Exports an empty array on non-macOS platforms.
Examples
These examples assume that there are only 2 levels. Note that there could be more in the future, and the library could return an array longer than 2 elements, but as far as I know all M1 _____ machines only have 2 levels.
Basic
import perflevels from 'perflevels';
const [ efficiency, performance ] = perflevels;
console.log(efficiency, performance);
// 4, 4 on an M1 running macOS
import os from 'os';
console.log(os.cpus().length);
// 8 on an M1 running macOS
My use-case
Note that this uses another library, physical-cpu-count-async, to get the
total number of physical CPU cores.
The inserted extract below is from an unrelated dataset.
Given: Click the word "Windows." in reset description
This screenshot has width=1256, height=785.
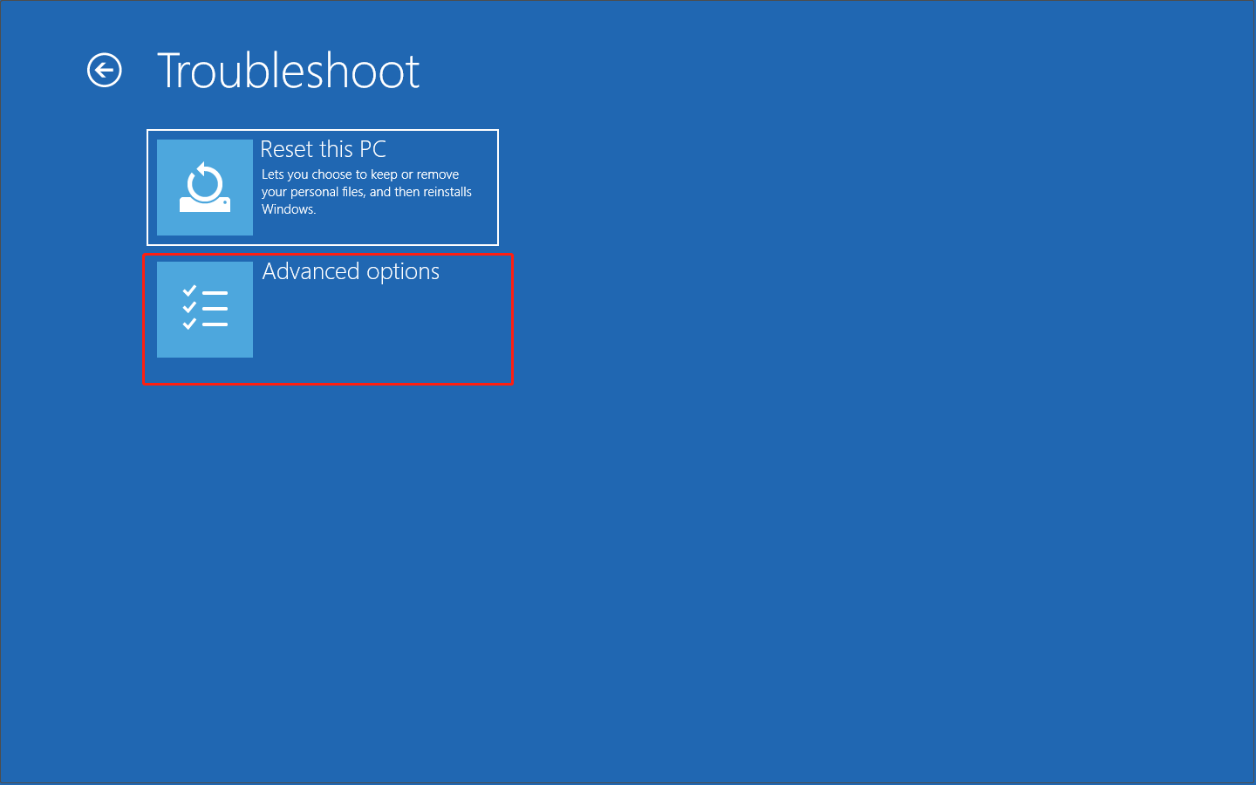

I use Infinity
as a default if we're not
on macOS or don't have multiple perflevels, so that Math.min
uses the
totalCores
result instead.
import perflevels from 'perflevels';
import totalCores from 'physical-cpu-count-async';
const [ , performanceCores=Infinity ] = perflevels;
const coresToUse = Math.min(totalCores - 2, performanceCores)
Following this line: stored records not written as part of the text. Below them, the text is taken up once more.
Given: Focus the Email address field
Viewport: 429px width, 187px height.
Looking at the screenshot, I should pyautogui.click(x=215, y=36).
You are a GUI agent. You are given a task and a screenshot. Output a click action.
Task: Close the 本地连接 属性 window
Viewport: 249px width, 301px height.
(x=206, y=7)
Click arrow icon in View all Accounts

On an 8-physical-core AMD chip, this will use 6 cores. On an 8-physical-core 4-performance-core M1 chip, this will use 4 cores.
Async
You might not want to wait for system commands to run every time you start your
app. You can always defer the import, or start the import without await
ing it!
// Defer import until you know you need it
async function startThingInParallelMaybe() {
const { default: [ efficiency, performance ] } = await import('perflevels');
await startTheThing(performance);
}
// NOTE: no await. Starts import, but doesn't block on it until it's needed
const perfLevelsPromise = import('perflevels');
async function startThingInParallelLater() {
const { default: [ efficiency, performance ] } = await perfLevelsPromise;
await startTheThing(performance);
}
Use Case
Working with multithreading in Node.js processes is super useful. However, determining the number of workloads you can run reliably in parallel can be hard when some of the reported CPU cores are different than others, which hasn't been a problem in the past.
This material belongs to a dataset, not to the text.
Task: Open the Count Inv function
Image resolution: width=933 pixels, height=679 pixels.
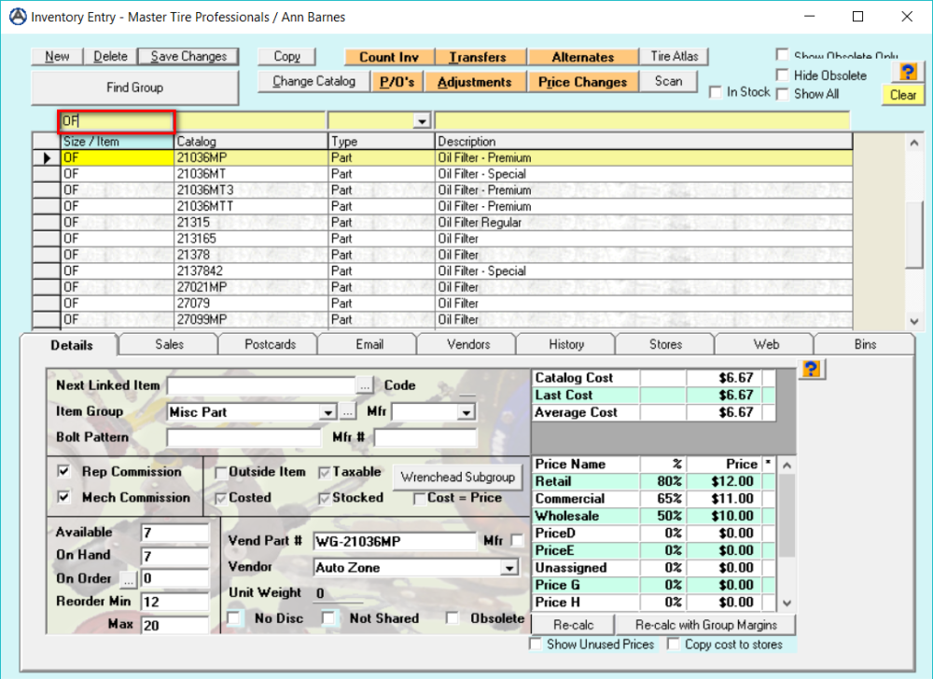Action: click(388, 56)
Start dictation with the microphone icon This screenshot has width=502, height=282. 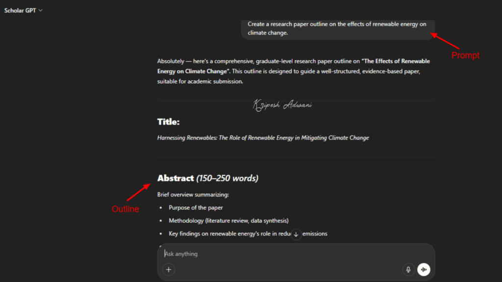point(408,269)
I set up some local development end-to-end browser tests that run in parallel
and use numberOfCores - 2
(keeping 2 "free" for running the backend and
database). However, the difference between the performance and efficiency cores
is so much that it would frequently fail the tests on my M1 machine, where 4
performance and 4 efficiency cores are available.
This lets me differentiate between the two, and only run 4 tests where I only have 4 performance cores.
Known Limitations
Only returns real values on macOS.
If other platforms have similarly lopsided CPUs, let me know, and I'll try to add support! I considered making other platforms return a singleton array with the results of physical-cpu-count-async, but that would have made things more complicated for my use-case, so I opted to return nothing.